Columbia Center for Oral History Summer Institute

(From Columbia University Libraries, Columbia Center for Oral History)

Summer Institute

Each summer in New York City, CCOH sponsors an annual Summer Institute, which brings together oral historians, scholars, activists, and others for two weeks of advanced training in the theory and practice of oral history. Participants work with world-class instructors, network with oral historians from around the world and go to exhibits in New York City. Each year we focus on a different theme.

Announcing the 2012 CCOH Summer Institute

The Columbia Center for Oral History is proud to announce its 2012 Summer Institute, “What is Remembered: Life Story Approaches in Human Rights Contexts,” to be held June 4-15, 2012 at Columbia University in New York City.  Sessions will explore the methodological and theoretical implications of doing life story research with individuals who have suffered human rights abuses and other forms of discrimination.  The institute will focus on the role of oral history in documenting such histories, but also in interpreting the strategies of resistance and survival of creative individuals and communities that have lived through difficult times.

General themes of the institute will include: the challenges of doing fieldwork in post-conflict societies, including remembrance of personal violence; the uses of oral sources in expressing emotion and facilitating constructive actions; and the uses of informal and official forms of life histories in addressing the tensions between individual and collective remembering.  The Institute will also include practical workshops in digital storytelling, interviewing and editing.

Core faculty will include:

  • Mary Marshall Clark, Director of the Columbia Center for Oral History and co-director of the Oral History Master of Arts Program at the Institute for Social and Economic Research and Policy of Columbia University;
  • Alessandro Portelli , Professor of Anglo-American Literature at the University of Rome-La Sapienza;
  • Representatives from the Centre for Oral History and Digital Storytelling at Concordia University in Montreal, Canada;
  • Taylor Krauss, Executive Director of Voices of Rwanda;
  • Douglas Boyd, Director of the Louie B. Nunn Center for Oral History at the University of Kentucky Libraries;
  • Ronald J. Grele, Director Emeritus of the Columbia Center for Oral History.

CCOH staff, students from the Oral History Master of Arts Program (OHMA), and others who have worked in the archive will enrich our discussions with their interpretations.

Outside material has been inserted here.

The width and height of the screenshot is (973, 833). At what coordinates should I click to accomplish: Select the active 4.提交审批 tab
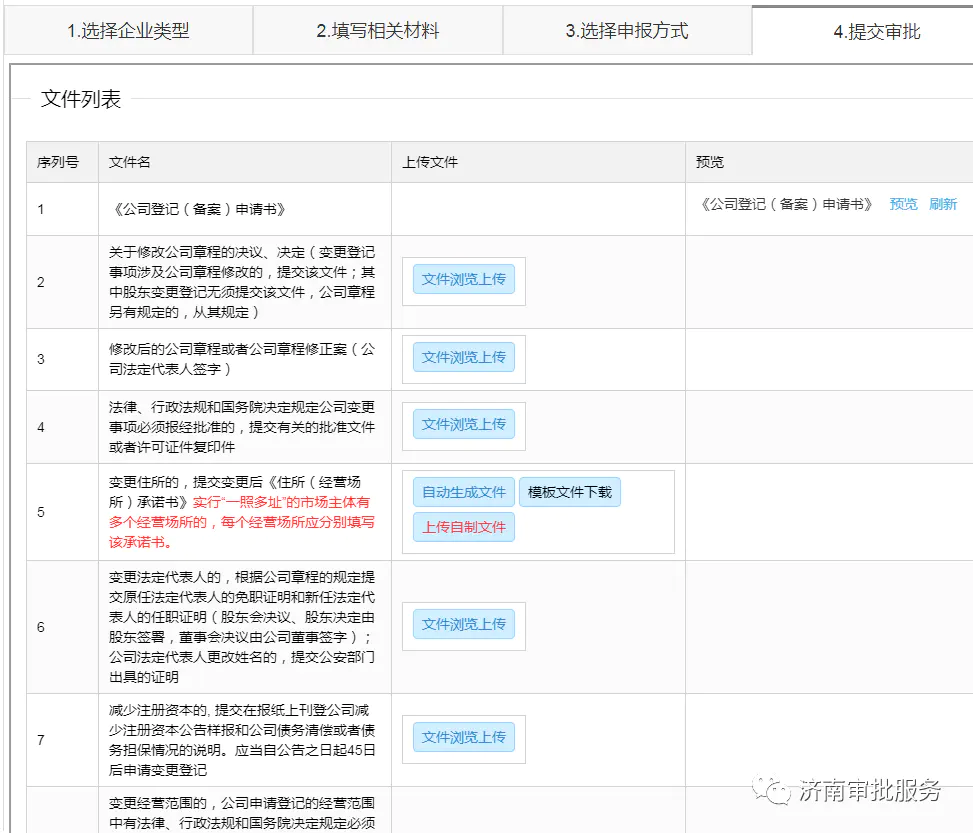click(x=879, y=31)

The application form is available for download here [pdf] [doc]. Completed applications and supporting documentation should be e-mailed to:ccohsummerinstitute@libraries.cul.columbia.edu.

The application deadline is March 15, 2012. All applicants will be notified of their status by April 15, 2012, although earlier decisions are available for those who need to apply for funding or visas.

Low-cost on-campus housing will be available for those outside of the New York City area.